I did an interesting thing and looked at how well the Llama2 models could compre...

proaralyst · on Dec 30, 2023

While I don't disagree that these models seem to contain the ability to recreate copyrighted text, I don't think your conclusion holds. How well does zstd compress Harry Potter with a dictionary based on English prose? I think you'll get some impressive ratios, and I also think there's nothing infringing in this case.

regularfry · on Dec 30, 2023

What it tells you is that 93% of the information is sufficiently shared with the rest of the English language such that it can be pulled out into a shared codebook. LZMA doesn't have a codebook, not really.

In other words it's not that llama2 contains 93% of Chapter 1, it's that only 7% of Chapter 1 is different enough to anything else to be worth encoding in its own right.

sebzim4500 · on Dec 30, 2023

Couldn't you use the same argument to reach the absurd conclusion that the 7zip source code contains the vast majority of Harry Potter?

A decent control would be to compare it to similar prose that you know for a fact is not in the training data (e.g. because it was written afterwards).

aimor · on Dec 30, 2023

I think the same argument would have to compare 7zip's compression to some other compression algorithm. Then we can say things like "7zip is a better/worse model of human writing". And that's probably a better way to talk about this as well.

You're right that a better baseline could be made using books not in the training set, to understand how much is the model learning prose and how much is learning a specific book.

tayo42 · on Dec 30, 2023

This is a little confusing. You turned the text into indices? So numbers? Then compressed that? Or the text as numbers without any extra compression is only 1kb?

The tokenizer the models use,(sentence piece) is more or less based on one way to do compression.(bpe). It's not really clear what your testing.

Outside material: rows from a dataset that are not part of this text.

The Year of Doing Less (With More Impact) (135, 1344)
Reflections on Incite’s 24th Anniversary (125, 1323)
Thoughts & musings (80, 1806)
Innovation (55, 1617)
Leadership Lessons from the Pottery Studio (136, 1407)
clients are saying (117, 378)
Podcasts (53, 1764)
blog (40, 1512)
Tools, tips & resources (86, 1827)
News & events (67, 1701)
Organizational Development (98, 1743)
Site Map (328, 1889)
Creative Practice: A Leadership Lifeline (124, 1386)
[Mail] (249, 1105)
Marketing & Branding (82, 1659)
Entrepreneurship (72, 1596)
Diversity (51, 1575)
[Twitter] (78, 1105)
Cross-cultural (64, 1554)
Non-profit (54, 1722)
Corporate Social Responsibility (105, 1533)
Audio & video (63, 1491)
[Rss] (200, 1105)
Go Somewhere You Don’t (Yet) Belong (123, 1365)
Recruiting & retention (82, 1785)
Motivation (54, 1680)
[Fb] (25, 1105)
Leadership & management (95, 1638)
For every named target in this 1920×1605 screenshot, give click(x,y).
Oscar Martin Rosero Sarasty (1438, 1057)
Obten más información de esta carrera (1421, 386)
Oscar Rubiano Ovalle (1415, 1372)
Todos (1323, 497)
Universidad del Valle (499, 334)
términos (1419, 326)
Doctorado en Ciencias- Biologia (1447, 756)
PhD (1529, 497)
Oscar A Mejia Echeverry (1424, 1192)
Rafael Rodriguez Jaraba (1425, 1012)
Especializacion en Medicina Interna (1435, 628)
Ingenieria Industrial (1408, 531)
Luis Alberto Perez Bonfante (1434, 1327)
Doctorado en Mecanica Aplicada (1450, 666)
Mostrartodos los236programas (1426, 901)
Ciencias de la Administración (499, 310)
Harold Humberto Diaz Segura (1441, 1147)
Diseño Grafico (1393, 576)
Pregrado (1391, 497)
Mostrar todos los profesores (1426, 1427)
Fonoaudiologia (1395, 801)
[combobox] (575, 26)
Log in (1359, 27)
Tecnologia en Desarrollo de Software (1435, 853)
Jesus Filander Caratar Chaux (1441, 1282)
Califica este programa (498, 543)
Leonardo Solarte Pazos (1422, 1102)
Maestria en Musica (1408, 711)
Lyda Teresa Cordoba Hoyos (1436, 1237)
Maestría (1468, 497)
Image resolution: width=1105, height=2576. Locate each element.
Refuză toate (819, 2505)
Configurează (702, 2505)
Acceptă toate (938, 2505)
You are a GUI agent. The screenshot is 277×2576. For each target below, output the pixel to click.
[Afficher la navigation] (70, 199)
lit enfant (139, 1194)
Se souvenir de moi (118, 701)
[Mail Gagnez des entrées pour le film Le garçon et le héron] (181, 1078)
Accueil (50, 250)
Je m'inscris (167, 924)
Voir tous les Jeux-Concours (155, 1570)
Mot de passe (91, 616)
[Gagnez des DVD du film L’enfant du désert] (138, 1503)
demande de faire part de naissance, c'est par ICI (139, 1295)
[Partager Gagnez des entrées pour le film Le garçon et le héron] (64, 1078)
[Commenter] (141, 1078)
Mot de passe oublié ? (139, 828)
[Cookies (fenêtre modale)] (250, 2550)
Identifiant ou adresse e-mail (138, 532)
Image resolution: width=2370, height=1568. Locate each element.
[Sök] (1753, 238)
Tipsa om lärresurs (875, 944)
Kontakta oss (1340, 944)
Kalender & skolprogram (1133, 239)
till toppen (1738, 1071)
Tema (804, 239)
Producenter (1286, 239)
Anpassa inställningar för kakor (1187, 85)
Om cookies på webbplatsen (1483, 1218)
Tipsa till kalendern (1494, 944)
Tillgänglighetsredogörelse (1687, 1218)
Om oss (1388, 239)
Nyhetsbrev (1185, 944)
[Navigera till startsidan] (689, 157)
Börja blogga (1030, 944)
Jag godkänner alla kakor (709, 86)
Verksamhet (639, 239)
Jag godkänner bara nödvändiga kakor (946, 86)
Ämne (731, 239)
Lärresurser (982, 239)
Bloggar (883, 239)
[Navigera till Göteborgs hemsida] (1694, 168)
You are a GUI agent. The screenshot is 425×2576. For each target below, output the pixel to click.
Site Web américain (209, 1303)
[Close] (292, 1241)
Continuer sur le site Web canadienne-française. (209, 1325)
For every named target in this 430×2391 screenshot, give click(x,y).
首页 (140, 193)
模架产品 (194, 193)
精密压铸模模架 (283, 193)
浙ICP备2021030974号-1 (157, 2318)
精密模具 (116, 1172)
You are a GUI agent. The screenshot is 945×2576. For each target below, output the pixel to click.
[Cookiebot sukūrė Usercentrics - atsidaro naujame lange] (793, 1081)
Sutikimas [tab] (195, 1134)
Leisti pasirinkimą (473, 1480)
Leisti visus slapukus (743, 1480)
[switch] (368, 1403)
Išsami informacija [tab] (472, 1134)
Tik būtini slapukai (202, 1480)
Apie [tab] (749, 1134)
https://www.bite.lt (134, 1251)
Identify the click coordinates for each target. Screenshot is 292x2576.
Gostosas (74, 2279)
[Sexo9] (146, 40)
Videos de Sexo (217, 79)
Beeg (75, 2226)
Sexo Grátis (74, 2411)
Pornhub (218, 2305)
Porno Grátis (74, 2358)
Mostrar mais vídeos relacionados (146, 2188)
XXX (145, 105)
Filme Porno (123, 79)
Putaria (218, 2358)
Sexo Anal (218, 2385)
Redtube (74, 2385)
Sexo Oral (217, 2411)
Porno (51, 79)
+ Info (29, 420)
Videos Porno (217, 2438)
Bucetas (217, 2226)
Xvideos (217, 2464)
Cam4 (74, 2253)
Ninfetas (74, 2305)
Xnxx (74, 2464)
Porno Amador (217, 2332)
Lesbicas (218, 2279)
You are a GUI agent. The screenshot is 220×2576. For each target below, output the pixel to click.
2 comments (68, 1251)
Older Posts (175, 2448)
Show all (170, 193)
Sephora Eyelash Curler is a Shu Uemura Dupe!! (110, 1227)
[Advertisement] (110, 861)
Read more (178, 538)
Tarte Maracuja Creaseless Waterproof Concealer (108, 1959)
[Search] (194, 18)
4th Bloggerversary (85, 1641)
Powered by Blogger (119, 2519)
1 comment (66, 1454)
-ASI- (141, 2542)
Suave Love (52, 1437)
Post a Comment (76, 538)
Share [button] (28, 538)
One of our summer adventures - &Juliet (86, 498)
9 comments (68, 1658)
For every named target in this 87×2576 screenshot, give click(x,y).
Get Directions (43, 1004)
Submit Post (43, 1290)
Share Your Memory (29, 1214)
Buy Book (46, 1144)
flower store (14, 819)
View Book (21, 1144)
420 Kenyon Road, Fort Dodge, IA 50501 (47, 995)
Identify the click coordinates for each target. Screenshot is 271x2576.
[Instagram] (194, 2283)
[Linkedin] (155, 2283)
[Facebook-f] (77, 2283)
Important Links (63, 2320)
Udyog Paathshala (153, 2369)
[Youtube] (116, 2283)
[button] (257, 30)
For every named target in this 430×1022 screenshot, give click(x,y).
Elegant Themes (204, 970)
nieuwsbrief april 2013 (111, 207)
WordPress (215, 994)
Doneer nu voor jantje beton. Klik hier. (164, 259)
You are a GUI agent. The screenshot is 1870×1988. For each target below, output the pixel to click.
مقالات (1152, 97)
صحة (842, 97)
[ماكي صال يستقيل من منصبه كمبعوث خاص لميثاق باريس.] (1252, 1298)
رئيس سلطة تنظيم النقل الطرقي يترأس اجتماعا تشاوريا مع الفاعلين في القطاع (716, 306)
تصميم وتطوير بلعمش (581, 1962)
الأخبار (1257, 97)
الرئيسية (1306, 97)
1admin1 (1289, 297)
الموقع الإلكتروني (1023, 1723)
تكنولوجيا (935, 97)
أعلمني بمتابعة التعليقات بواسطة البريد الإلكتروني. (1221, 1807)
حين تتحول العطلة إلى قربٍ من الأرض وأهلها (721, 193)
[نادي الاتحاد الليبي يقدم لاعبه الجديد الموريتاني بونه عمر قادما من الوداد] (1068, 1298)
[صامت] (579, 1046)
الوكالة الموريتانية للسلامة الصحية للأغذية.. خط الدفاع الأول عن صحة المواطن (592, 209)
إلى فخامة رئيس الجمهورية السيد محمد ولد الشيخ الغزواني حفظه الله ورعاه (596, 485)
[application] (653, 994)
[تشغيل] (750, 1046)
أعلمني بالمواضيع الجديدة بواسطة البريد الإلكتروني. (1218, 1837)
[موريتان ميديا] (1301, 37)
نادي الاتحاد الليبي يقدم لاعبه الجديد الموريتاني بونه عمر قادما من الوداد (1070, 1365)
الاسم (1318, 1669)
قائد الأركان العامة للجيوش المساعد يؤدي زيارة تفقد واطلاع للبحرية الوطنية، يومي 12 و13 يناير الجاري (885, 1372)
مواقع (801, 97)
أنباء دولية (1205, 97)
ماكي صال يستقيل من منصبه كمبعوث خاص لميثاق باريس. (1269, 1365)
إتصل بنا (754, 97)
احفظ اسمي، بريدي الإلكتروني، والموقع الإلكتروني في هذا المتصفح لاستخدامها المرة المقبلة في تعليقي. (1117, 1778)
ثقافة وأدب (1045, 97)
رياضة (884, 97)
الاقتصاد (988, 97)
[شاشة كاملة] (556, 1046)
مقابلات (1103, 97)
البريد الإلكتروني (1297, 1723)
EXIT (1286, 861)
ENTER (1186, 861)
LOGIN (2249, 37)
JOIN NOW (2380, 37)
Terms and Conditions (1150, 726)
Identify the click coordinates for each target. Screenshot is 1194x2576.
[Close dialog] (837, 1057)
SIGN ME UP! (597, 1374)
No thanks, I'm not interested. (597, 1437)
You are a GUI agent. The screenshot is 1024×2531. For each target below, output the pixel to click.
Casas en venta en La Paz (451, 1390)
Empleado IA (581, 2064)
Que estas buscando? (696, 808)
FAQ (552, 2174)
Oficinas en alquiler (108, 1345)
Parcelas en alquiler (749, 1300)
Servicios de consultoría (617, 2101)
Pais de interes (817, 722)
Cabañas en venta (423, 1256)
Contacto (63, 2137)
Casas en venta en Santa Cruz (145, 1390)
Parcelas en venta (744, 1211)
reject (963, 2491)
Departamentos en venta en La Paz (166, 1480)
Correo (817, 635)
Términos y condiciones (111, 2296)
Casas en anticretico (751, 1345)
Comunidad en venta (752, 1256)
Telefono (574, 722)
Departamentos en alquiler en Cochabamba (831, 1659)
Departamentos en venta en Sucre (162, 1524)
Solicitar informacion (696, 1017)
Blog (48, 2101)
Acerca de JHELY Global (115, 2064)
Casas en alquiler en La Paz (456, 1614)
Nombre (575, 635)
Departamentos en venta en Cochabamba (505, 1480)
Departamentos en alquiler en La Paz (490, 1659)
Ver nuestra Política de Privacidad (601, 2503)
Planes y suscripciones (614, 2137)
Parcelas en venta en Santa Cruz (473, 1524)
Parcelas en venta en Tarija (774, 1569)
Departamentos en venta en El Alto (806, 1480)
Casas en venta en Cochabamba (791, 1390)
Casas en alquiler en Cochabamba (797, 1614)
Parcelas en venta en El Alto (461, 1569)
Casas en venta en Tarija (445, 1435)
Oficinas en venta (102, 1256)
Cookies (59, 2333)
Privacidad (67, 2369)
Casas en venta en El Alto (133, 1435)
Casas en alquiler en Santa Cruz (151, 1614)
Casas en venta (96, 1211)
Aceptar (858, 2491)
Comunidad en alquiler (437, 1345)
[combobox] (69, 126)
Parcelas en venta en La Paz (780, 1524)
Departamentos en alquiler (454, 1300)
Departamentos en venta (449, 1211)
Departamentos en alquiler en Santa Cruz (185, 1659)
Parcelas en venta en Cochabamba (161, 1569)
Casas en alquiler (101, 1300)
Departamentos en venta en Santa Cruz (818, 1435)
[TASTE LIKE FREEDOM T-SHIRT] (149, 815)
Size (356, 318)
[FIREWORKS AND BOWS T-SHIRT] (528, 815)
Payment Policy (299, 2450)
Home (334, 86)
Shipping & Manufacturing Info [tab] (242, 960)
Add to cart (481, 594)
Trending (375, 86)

daemonologist · on Dec 30, 2023

My reading is that at each generation step they ordered all possible next words by the probability assigned to them by the model and recorded the index of the true next word (so if the model was very good at predicting Harry Potter their indices would mostly be 0, 0, 0, ...).

aimor · on Dec 30, 2023

This is correct

stubish · on Dec 31, 2023

I wonder what the loss would be for 'translated into Finnish'? Translations between just about any human languages will contain less than 100% of the original.